Extracted data entries:
——————————

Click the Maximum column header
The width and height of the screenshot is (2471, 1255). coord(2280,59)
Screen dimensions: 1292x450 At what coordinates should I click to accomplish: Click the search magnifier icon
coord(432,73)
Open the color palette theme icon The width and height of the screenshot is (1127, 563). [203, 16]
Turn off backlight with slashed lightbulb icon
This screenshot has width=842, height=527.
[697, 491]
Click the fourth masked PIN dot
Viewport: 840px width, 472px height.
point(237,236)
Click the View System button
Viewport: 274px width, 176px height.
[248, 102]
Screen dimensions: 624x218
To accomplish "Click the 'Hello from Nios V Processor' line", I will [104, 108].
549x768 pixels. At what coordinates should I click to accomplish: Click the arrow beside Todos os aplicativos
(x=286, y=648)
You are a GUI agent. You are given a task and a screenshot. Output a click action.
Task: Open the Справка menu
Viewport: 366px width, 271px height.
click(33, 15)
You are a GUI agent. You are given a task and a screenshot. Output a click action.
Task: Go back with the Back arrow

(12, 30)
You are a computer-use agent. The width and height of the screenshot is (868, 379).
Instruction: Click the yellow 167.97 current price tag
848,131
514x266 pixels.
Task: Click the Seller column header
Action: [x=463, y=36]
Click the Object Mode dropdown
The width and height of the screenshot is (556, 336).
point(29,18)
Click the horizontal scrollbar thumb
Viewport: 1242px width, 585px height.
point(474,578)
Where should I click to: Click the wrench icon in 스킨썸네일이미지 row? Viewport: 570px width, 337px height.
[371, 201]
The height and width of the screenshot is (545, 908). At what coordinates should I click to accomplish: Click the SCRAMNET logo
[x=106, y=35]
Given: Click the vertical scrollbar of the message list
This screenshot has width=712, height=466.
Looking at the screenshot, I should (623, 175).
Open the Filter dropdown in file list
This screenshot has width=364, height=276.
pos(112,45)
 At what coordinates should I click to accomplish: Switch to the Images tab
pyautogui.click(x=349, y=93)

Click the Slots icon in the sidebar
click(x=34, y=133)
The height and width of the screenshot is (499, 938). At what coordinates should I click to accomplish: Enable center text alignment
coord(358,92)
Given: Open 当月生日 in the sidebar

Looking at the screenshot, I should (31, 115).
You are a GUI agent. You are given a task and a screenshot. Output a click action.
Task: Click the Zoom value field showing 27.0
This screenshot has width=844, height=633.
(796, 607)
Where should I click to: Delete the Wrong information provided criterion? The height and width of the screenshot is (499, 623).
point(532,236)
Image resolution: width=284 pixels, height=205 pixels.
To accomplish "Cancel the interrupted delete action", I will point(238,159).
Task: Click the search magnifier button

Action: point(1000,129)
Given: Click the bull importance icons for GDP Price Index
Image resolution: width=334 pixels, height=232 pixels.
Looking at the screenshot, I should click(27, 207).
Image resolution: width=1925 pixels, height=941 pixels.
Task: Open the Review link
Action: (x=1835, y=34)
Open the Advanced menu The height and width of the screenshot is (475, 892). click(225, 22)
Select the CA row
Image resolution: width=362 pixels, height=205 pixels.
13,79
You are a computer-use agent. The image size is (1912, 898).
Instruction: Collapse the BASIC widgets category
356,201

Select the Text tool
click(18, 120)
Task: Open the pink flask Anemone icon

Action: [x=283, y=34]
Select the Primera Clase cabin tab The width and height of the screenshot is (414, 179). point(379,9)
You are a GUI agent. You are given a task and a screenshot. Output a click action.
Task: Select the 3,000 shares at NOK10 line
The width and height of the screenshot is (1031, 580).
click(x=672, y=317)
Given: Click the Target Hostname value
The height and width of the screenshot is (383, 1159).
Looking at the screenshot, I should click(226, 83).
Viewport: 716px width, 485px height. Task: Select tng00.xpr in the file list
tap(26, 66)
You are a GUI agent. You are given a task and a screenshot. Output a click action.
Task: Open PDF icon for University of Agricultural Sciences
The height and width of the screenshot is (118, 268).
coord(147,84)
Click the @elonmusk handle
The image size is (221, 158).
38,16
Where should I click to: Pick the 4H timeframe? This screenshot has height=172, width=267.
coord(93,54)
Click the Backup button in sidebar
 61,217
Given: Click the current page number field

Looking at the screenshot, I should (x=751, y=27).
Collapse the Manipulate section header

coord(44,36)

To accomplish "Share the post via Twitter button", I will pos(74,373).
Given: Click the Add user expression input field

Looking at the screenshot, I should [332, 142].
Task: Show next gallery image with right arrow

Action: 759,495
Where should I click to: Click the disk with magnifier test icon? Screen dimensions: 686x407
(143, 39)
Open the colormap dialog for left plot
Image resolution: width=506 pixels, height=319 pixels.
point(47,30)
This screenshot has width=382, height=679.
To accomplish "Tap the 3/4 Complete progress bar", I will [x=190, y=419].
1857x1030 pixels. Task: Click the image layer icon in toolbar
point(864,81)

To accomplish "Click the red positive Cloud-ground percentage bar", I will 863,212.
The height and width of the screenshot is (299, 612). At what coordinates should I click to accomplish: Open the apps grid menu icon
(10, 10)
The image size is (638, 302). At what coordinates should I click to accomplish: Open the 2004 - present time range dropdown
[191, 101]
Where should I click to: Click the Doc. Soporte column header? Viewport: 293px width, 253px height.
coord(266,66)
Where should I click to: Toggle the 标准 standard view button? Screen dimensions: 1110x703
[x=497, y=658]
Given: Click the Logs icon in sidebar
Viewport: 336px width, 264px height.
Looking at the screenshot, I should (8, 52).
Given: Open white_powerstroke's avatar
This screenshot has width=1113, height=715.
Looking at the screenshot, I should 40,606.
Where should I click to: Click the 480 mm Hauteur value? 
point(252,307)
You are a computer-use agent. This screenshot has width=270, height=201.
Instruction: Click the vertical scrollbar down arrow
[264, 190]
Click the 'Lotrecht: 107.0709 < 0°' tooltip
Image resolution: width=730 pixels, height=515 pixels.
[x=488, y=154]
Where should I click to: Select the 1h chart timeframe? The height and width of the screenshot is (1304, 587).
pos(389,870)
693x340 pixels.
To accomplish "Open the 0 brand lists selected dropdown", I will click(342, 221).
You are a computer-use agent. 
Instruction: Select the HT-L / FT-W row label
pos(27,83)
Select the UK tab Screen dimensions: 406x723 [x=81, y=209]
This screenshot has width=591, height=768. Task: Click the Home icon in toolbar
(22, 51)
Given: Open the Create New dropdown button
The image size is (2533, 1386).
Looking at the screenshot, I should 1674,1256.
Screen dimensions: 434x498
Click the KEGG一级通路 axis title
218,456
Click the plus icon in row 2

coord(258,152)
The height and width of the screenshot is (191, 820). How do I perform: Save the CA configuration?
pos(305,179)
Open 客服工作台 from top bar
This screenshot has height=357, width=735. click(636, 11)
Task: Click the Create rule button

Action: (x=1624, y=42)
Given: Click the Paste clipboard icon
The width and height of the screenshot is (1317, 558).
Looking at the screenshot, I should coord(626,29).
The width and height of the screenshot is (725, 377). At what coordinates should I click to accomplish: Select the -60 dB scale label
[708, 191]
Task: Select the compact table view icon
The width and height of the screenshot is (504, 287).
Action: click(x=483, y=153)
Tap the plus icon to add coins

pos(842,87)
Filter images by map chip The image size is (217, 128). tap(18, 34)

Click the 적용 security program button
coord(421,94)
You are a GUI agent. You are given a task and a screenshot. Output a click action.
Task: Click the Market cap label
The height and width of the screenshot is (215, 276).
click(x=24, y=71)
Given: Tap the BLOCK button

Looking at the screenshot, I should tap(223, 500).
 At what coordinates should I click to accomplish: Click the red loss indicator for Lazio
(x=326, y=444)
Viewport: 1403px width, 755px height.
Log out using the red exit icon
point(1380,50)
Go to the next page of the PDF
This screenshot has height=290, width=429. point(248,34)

——————————

» **HOW TO COMPLETE THIS TASK**: Exactly as shown, give every record again.

» **TASK RESULT**:
Click the Maximum column header
The width and height of the screenshot is (2471, 1255). coord(2280,59)
Screen dimensions: 1292x450 At what coordinates should I click to accomplish: Click the search magnifier icon
coord(432,73)
Open the color palette theme icon The width and height of the screenshot is (1127, 563). [203, 16]
Turn off backlight with slashed lightbulb icon
This screenshot has width=842, height=527.
[697, 491]
Click the fourth masked PIN dot
Viewport: 840px width, 472px height.
point(237,236)
Click the View System button
Viewport: 274px width, 176px height.
[248, 102]
Screen dimensions: 624x218
To accomplish "Click the 'Hello from Nios V Processor' line", I will [104, 108].
549x768 pixels. At what coordinates should I click to accomplish: Click the arrow beside Todos os aplicativos
(x=286, y=648)
You are a GUI agent. You are given a task and a screenshot. Output a click action.
Task: Open the Справка menu
Viewport: 366px width, 271px height.
click(33, 15)
You are a GUI agent. You are given a task and a screenshot. Output a click action.
Task: Go back with the Back arrow

(12, 30)
You are a computer-use agent. The width and height of the screenshot is (868, 379).
Instruction: Click the yellow 167.97 current price tag
848,131
514x266 pixels.
Task: Click the Seller column header
Action: [x=463, y=36]
Click the Object Mode dropdown
The width and height of the screenshot is (556, 336).
point(29,18)
Click the horizontal scrollbar thumb
Viewport: 1242px width, 585px height.
point(474,578)
Where should I click to: Click the wrench icon in 스킨썸네일이미지 row? Viewport: 570px width, 337px height.
[371, 201]
The height and width of the screenshot is (545, 908). At what coordinates should I click to accomplish: Click the SCRAMNET logo
[x=106, y=35]
Given: Click the vertical scrollbar of the message list
This screenshot has width=712, height=466.
Looking at the screenshot, I should (623, 175).
Open the Filter dropdown in file list
This screenshot has width=364, height=276.
pos(112,45)
 At what coordinates should I click to accomplish: Switch to the Images tab
pyautogui.click(x=349, y=93)

Click the Slots icon in the sidebar
click(x=34, y=133)
The height and width of the screenshot is (499, 938). At what coordinates should I click to accomplish: Enable center text alignment
coord(358,92)
Given: Open 当月生日 in the sidebar

Looking at the screenshot, I should (31, 115).
You are a GUI agent. You are given a task and a screenshot. Output a click action.
Task: Click the Zoom value field showing 27.0
This screenshot has width=844, height=633.
(796, 607)
Where should I click to: Delete the Wrong information provided criterion? The height and width of the screenshot is (499, 623).
point(532,236)
Image resolution: width=284 pixels, height=205 pixels.
To accomplish "Cancel the interrupted delete action", I will point(238,159).
Task: Click the search magnifier button

Action: point(1000,129)
Given: Click the bull importance icons for GDP Price Index
Image resolution: width=334 pixels, height=232 pixels.
Looking at the screenshot, I should click(27, 207).
Image resolution: width=1925 pixels, height=941 pixels.
Task: Open the Review link
Action: (x=1835, y=34)
Open the Advanced menu The height and width of the screenshot is (475, 892). click(225, 22)
Select the CA row
Image resolution: width=362 pixels, height=205 pixels.
13,79
You are a computer-use agent. The image size is (1912, 898).
Instruction: Collapse the BASIC widgets category
356,201

Select the Text tool
click(18, 120)
Task: Open the pink flask Anemone icon

Action: [x=283, y=34]
Select the Primera Clase cabin tab The width and height of the screenshot is (414, 179). point(379,9)
You are a GUI agent. You are given a task and a screenshot. Output a click action.
Task: Select the 3,000 shares at NOK10 line
The width and height of the screenshot is (1031, 580).
click(x=672, y=317)
Given: Click the Target Hostname value
The height and width of the screenshot is (383, 1159).
Looking at the screenshot, I should click(226, 83).
Viewport: 716px width, 485px height. Task: Select tng00.xpr in the file list
tap(26, 66)
You are a GUI agent. You are given a task and a screenshot. Output a click action.
Task: Open PDF icon for University of Agricultural Sciences
The height and width of the screenshot is (118, 268).
coord(147,84)
Click the @elonmusk handle
The image size is (221, 158).
38,16
Where should I click to: Pick the 4H timeframe? This screenshot has height=172, width=267.
coord(93,54)
Click the Backup button in sidebar
 61,217
Given: Click the current page number field

Looking at the screenshot, I should (x=751, y=27).
Collapse the Manipulate section header

coord(44,36)

To accomplish "Share the post via Twitter button", I will pos(74,373).
Given: Click the Add user expression input field

Looking at the screenshot, I should [332, 142].
Task: Show next gallery image with right arrow

Action: 759,495
Where should I click to: Click the disk with magnifier test icon? Screen dimensions: 686x407
(143, 39)
Open the colormap dialog for left plot
Image resolution: width=506 pixels, height=319 pixels.
point(47,30)
This screenshot has width=382, height=679.
To accomplish "Tap the 3/4 Complete progress bar", I will [x=190, y=419].
1857x1030 pixels. Task: Click the image layer icon in toolbar
point(864,81)

To accomplish "Click the red positive Cloud-ground percentage bar", I will 863,212.
The height and width of the screenshot is (299, 612). At what coordinates should I click to accomplish: Open the apps grid menu icon
(10, 10)
The image size is (638, 302). At what coordinates should I click to accomplish: Open the 2004 - present time range dropdown
[191, 101]
Where should I click to: Click the Doc. Soporte column header? Viewport: 293px width, 253px height.
coord(266,66)
Where should I click to: Toggle the 标准 standard view button? Screen dimensions: 1110x703
[x=497, y=658]
Given: Click the Logs icon in sidebar
Viewport: 336px width, 264px height.
Looking at the screenshot, I should (8, 52).
Given: Open white_powerstroke's avatar
This screenshot has width=1113, height=715.
Looking at the screenshot, I should 40,606.
Where should I click to: Click the 480 mm Hauteur value? 
point(252,307)
You are a computer-use agent. This screenshot has width=270, height=201.
Instruction: Click the vertical scrollbar down arrow
[264, 190]
Click the 'Lotrecht: 107.0709 < 0°' tooltip
Image resolution: width=730 pixels, height=515 pixels.
[x=488, y=154]
Where should I click to: Select the 1h chart timeframe? The height and width of the screenshot is (1304, 587).
pos(389,870)
693x340 pixels.
To accomplish "Open the 0 brand lists selected dropdown", I will click(342, 221).
You are a computer-use agent. 
Instruction: Select the HT-L / FT-W row label
pos(27,83)
Select the UK tab Screen dimensions: 406x723 [x=81, y=209]
This screenshot has width=591, height=768. Task: Click the Home icon in toolbar
(22, 51)
Given: Open the Create New dropdown button
The image size is (2533, 1386).
Looking at the screenshot, I should 1674,1256.
Screen dimensions: 434x498
Click the KEGG一级通路 axis title
218,456
Click the plus icon in row 2

coord(258,152)
The height and width of the screenshot is (191, 820). How do I perform: Save the CA configuration?
pos(305,179)
Open 客服工作台 from top bar
This screenshot has height=357, width=735. click(636, 11)
Task: Click the Create rule button

Action: (x=1624, y=42)
Given: Click the Paste clipboard icon
The width and height of the screenshot is (1317, 558).
Looking at the screenshot, I should coord(626,29).
The width and height of the screenshot is (725, 377). At what coordinates should I click to accomplish: Select the -60 dB scale label
[708, 191]
Task: Select the compact table view icon
The width and height of the screenshot is (504, 287).
Action: click(x=483, y=153)
Tap the plus icon to add coins

pos(842,87)
Filter images by map chip The image size is (217, 128). tap(18, 34)

Click the 적용 security program button
coord(421,94)
You are a GUI agent. You are given a task and a screenshot. Output a click action.
Task: Click the Market cap label
The height and width of the screenshot is (215, 276).
click(x=24, y=71)
Given: Tap the BLOCK button

Looking at the screenshot, I should tap(223, 500).
 At what coordinates should I click to accomplish: Click the red loss indicator for Lazio
(x=326, y=444)
Viewport: 1403px width, 755px height.
Log out using the red exit icon
point(1380,50)
Go to the next page of the PDF
This screenshot has height=290, width=429. point(248,34)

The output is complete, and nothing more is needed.